::: Page :::

Le plus insupportable, le plus grotesque, le plus abject (ad libitum), dans le spectacle insipide et néanmoins pornographique que nous offrent sans aucune pudeur, jour après jour, les coquelets et poulettes de la basse-cour politicienne qui constituent, nous dit-on, la « classe politique » française, c’est que, dans un camp comme dans l’autre, on a passé à la trappe la nation française. 

Quoi ? Deux entreprises concurrentes se disputent férocement le marché : la France. Leurs programmes respectifs ? A quelques virgules près, c’est le même. Si ce n’est pas exactement le même, c’est le frangin, ou le voisin, ou le cousin. Une pincée de « social » d’un côté, une lichette de « libéral » de l’autre. En dehors de ça, c’est du pareil au même : on navigue à vue, en espérant que les vents soient favorables. On se laisse porter et on croise les doigts. Et puis on cause dans le poste. Beaucoup. Et on fait semblant de faire la guerre à l'autre camp.

::: Données enregistrées :::

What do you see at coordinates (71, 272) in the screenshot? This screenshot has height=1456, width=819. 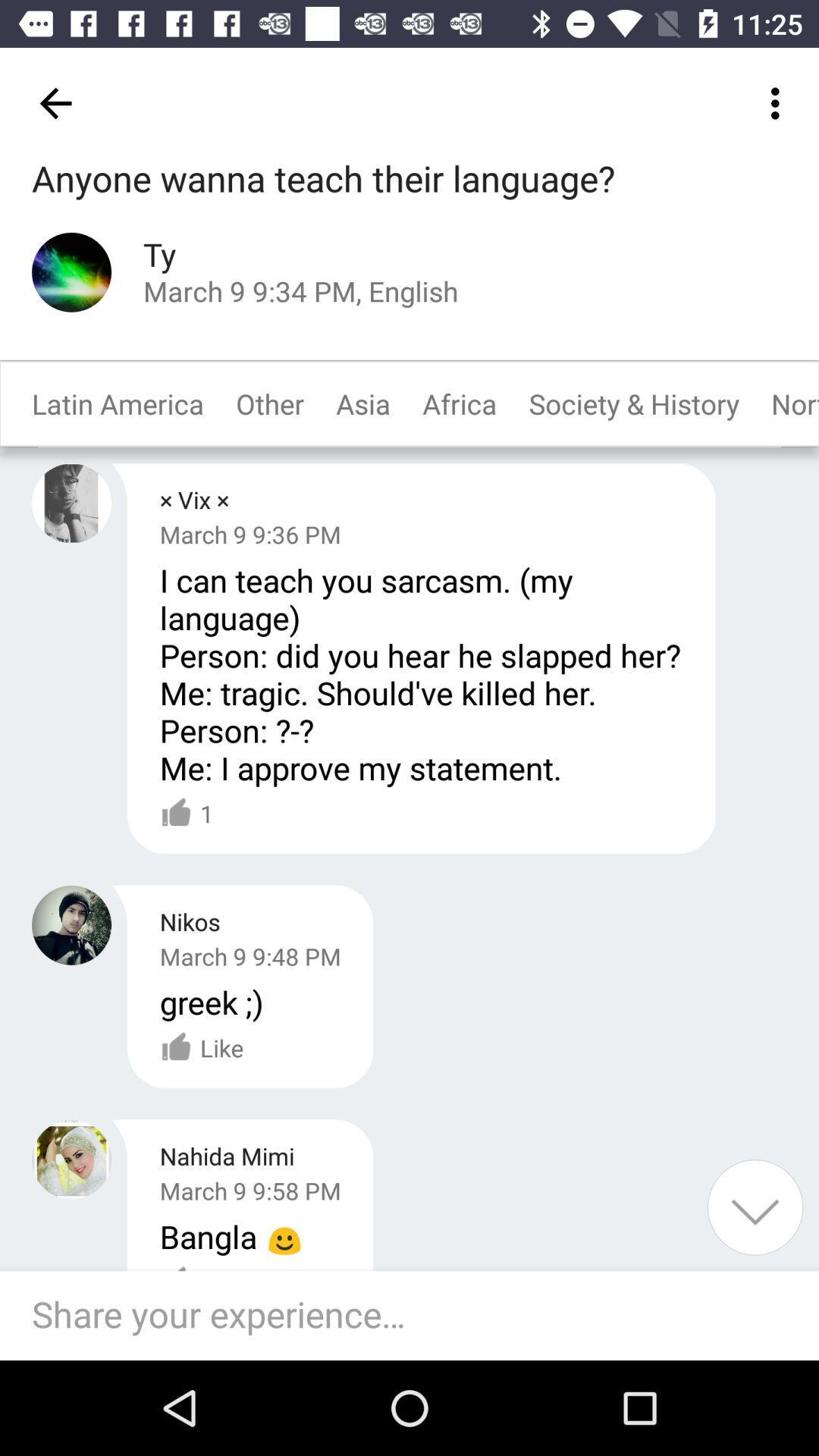 I see `user avatar` at bounding box center [71, 272].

:::

Consignes ▸
A – D'après le texte sur la classe politique française, combien d'entreprises concurrentes se disputent le marché, et quel est ce marché ?
B – Relevez tous les adjectifs introduits par « le plus » dans la première phrase du texte sur la classe politique française.
C – Recopiez le passage du texte sur la classe politique française qui va de « Quoi ? Deux entreprises » jusqu'à « à l'autre camp. » inclus.
Le matériel n'est d'aucune utilité pour ce travail.

Corrigé de l'exercice ▸
A – Deux entreprises concurrentes se disputent ce marché : la France.

B – insupportable, grotesque, abject

C –
Quoi ? Deux entreprises concurrentes se disputent férocement le marché : la France. Leurs programmes respectifs ? A quelques virgules près, c’est le même. Si ce n’est pas exactement le même, c’est le frangin, ou le voisin, ou le cousin. Une pincée de « social » d’un côté, une lichette de « libéral » de l’autre. En dehors de ça, c’est du pareil au même : on navigue à vue, en espérant que les vents soient favorables. On se laisse porter et on croise les doigts. Et puis on cause dans le poste. Beaucoup. Et on fait semblant de faire la guerre à l'autre camp.